Almost half of all people who sprain their ankle once will experience additional ankle sprains and/or chronic pain. You can help prevent chronic pain from developing by following these simple steps:
- Follow your doctor’s instructions carefully and complete the prescribed physical rehabilitation program.
- Do not return to activity until cleared by your physician.
- When you do return to sports, use an ankle brace rather than taping the ankle. Bracing is more effective than taping in preventing ankle sprains.
- If you wear hi-top shoes, be sure to lace them properly and completely.
Plantar fasciitis is an inflammation of a thick, fibrous ligament in the arch of the foot. The plantar fascia (arch of the foot) attaches into the heel bone and fans out toward the ball of the foot, attaching into the base of the toes. If this ligament is stretched excessively it will become inflamed and begin to cause pain.
The main emphasis for treatment of arch pain is to reduce the forces that are causing the plantar fascia to stretch excessively. This includes calf muscle stretching, over the counter arch supports, and orthotics. Oral anti-inflammatory medications may be useful in controlling the pain.
Additionally, cortisone injections may be recommended for the treatment of plantar fasciitis.
Ball of the foot pain
Calluses are the most common source of pain on the ball of the foot. Treatment consists of periodic trimming or shaving the callus, padding the shoes to remove the pressure, using shoe orthotics, or, in severe cases, surgery.
Pain in the ball of the foot not associated with calluses can be a result of inflammation of a tendon in the toe, arthritis, inflammation of the joint, or a neuroma. Stiffness in the big toe and big toe joint (Hallux Limitus and Hallux Rigidus) and sesamoiditis, an inflammation of two small bones under the big toe joint, are also conditions that lead to pain in the ball of the foot.
While treatments vary based on the condition and individual case, techniques for reducing pain in the ball of the foot include:
- Physical therapy and exercise.
- Over-the-counter or prescription pain and/or anti-inflammatory medications.

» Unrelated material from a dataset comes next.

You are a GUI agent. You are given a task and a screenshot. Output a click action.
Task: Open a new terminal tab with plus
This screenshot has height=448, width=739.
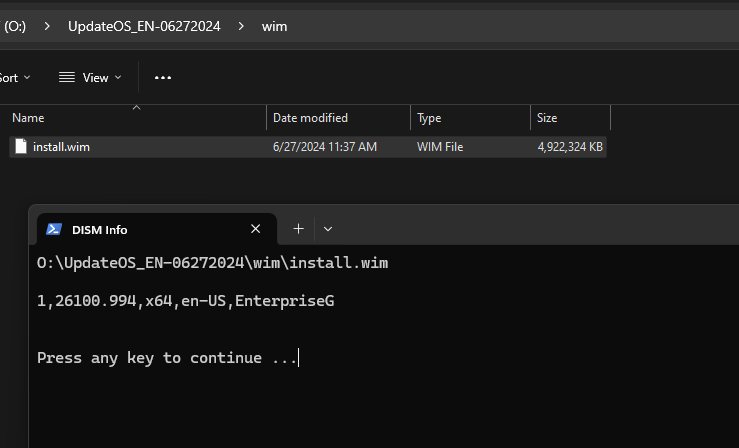point(298,229)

- Orthotics or specially prescribed corrective shoes.
- Cortisone injections.
- Proper shoe wear.
Plantar fasciitis is commonly traced to an inflammation of the ligament that stretches across the bottom of the foot. The condition can usually be treated effectively with conservative measures, such as use of anti-inflammatory medications, ice packs, stretching exercises, orthotic devices, and physical therapy.
Top of the foot pain
There are several causes of pain on the top of the foot. The quality of the pain and its location helps podiatrists determine the cause.
Managing pain on the top of the foot can be aided by:
- A period of limiting activity.
- Below-the-knee walking casts.
- Functional orthotics.
- Oral anti-inflammatory medications.